The difference is in the cost of tuition at an NCAA university and whether an out-of-state athlete is granted a scholarship or tuition waiver to waive the additional cost for out-of-state tuition.

Here’s an example of how 3 out-of-state prospects can have different scholarship amounts awarded at the same university.

In our example:

  • The tuition for an out-of-state or “non-resident” athlete is $20,000 per year, compared with $10,000 for an in-state resident.
  • The three out-of-state prospects are being recruited to an NCAA team that awards partial scholarships (referred to as an “equivalency sport.”)

Prospect 1 will be offered an athletic scholarship and will receive full tuition as part of their scholarship. This prospect’s scholarship offer will cover the full tuition cost of $20,000 for that year and this value will count toward the team’s overall scholarship limit.

Prospect 2 will be offered a non-resident or out-of-state tuition waiver as part of their athletic scholarship package. This prospect’s scholarship offer will include a non-resident waiver to waive the out-of-state or non-resident portion of tuition, but this prospect will still be responsible for the in-state tuition fee which is $10,000 for that year. The $10,000 value of the non-resident tuition waiver will count toward the team’s overall scholarship limit.

Prospect 3 is an academically strong non-resident student who is being recruited as a walk-on with no athletic scholarship. Even though no athletic scholarship is being offered, this prospect’s high ACT or SAT test score qualifies them for a waiver of non-resident tuition under the admission policies of that particular university.
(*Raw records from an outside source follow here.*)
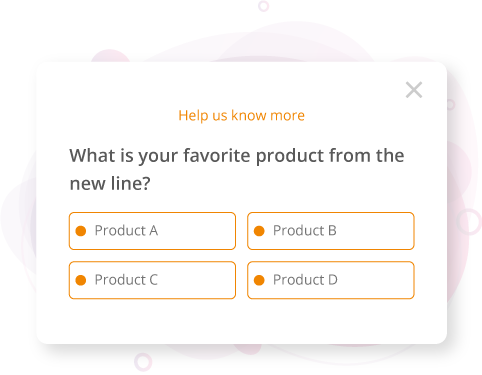Viewport: 482px width, 375px height.
Task: Click the pink ring right of popup
Action: [469, 221]
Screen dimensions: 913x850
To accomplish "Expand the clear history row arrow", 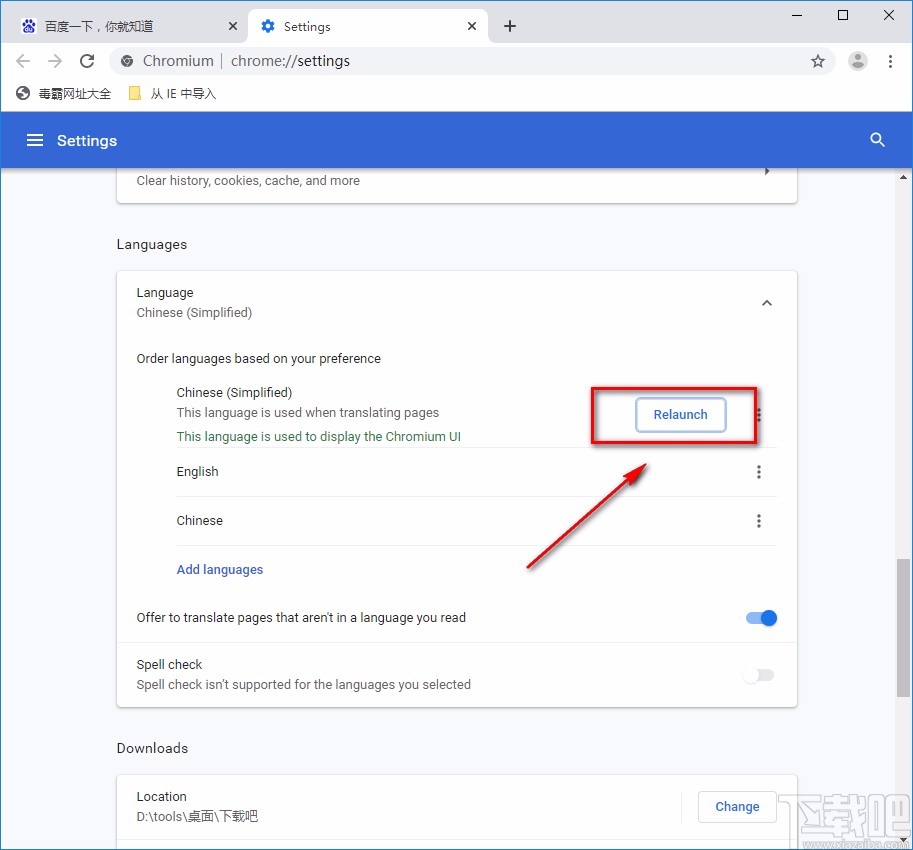I will coord(767,171).
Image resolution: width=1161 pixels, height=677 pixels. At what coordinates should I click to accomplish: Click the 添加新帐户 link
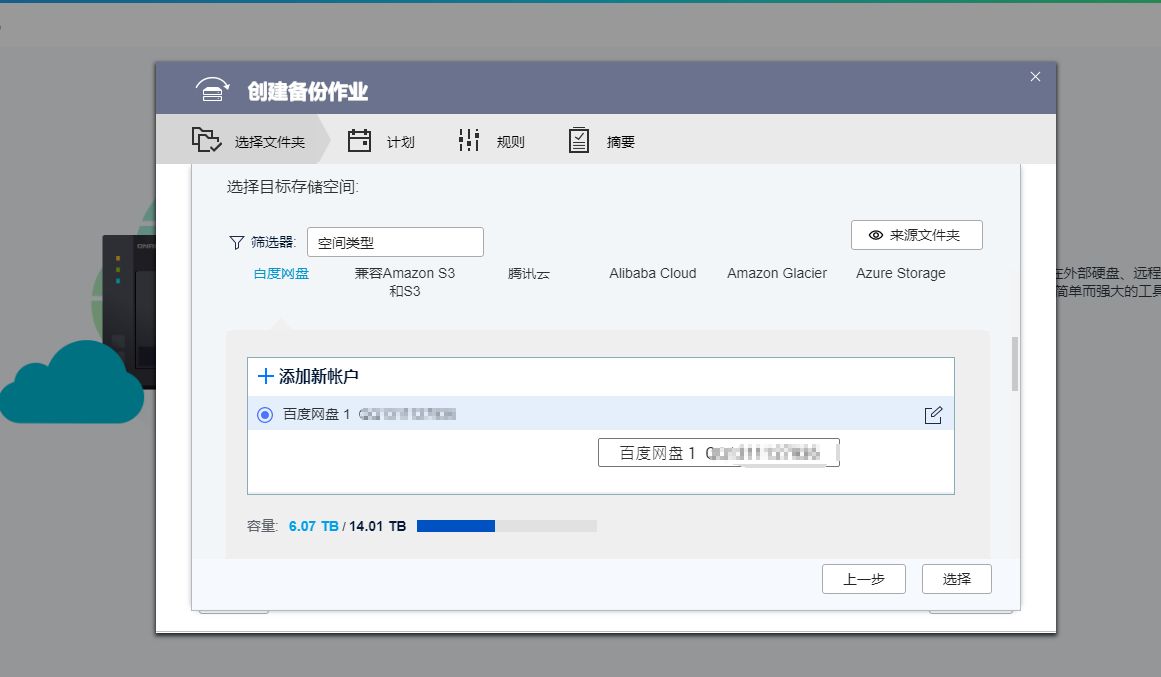[308, 376]
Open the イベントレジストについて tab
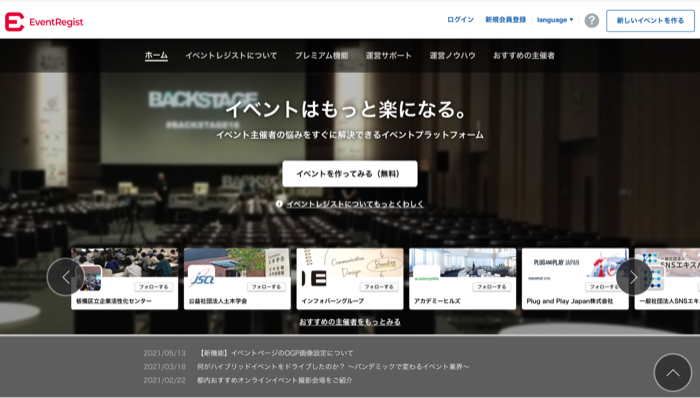The height and width of the screenshot is (398, 700). 231,56
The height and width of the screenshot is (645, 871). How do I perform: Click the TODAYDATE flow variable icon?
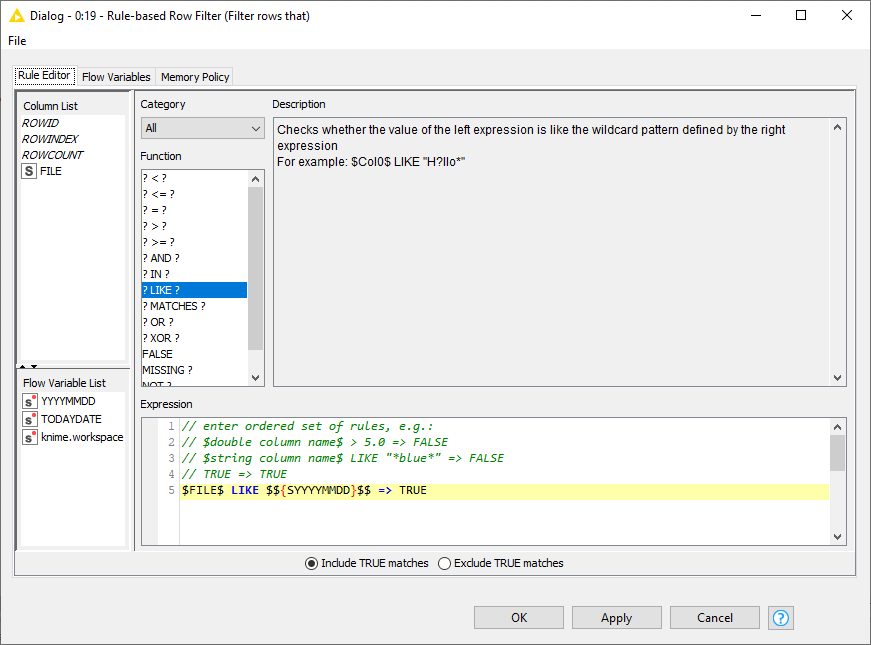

Like Prospect 2, this prospect – even though she/he isn’t receiving an athletic scholarship – will just be responsible for the in-state tuition fee of $10,000 for that year. Also, because this tuition waiver was awarded for academic achievement rather than athletic ability or participation, the value of this tuition waiver will NOT count against the team’s overall scholarship limit and the prospect will be considered a “non-counter.”

Scholarship Calculations are Frequently Difficult to Understand.

This is because the calculations can differ from one university to another and they also differ between athletes on the same team.

If you have questions about your athlete’s scholarship offer, contact us at rick@informedathlete.com or 913-766-1235 for a consultation session and we’ll help you understand the offer.

We get many calls and emails from parents of student-athletes asking questions about NCAA scholarships and financial aid agreements.  There’s no doubt about it, athletic scholarship calculations can be hard to understand because of the different types of scholarships and some of the terminology used.

Examples of those differences include:

  • Power Five athletic scholarships compared to a scholarship offered by a Division I non-Power Five program. The nuances of Power Five athletic scholarships are intended to provide more scholarship “protection” to athletes at Power Five universities. But, that’s not always the case.
  • One-year scholarships compared to multi-year scholarships. NCAA Division I teams can provide scholarships that cover multiple years, while Division II teams can only provide scholarships for one year at a time.
  • “Equivalency” sports vs. “Head Count” sports. Equivalency sports are more commonly known as partial-scholarship sports because a full scholarship can be divided among multiple team members, while Head Count sports are considered to be awarding a full scholarship to each athlete who receives one (even though some programs don’t have adequate funding to provide full scholarships).
  • A scholarship that may be reduced or cancelled “during the period of the award” compared with “after the period of the award.” A coach may have the right to reduce or non-renew a scholarship for purely athletic reasons “after the period of the award” but a scholarship can’t be reduced for athletic reasons “during the period of the award.”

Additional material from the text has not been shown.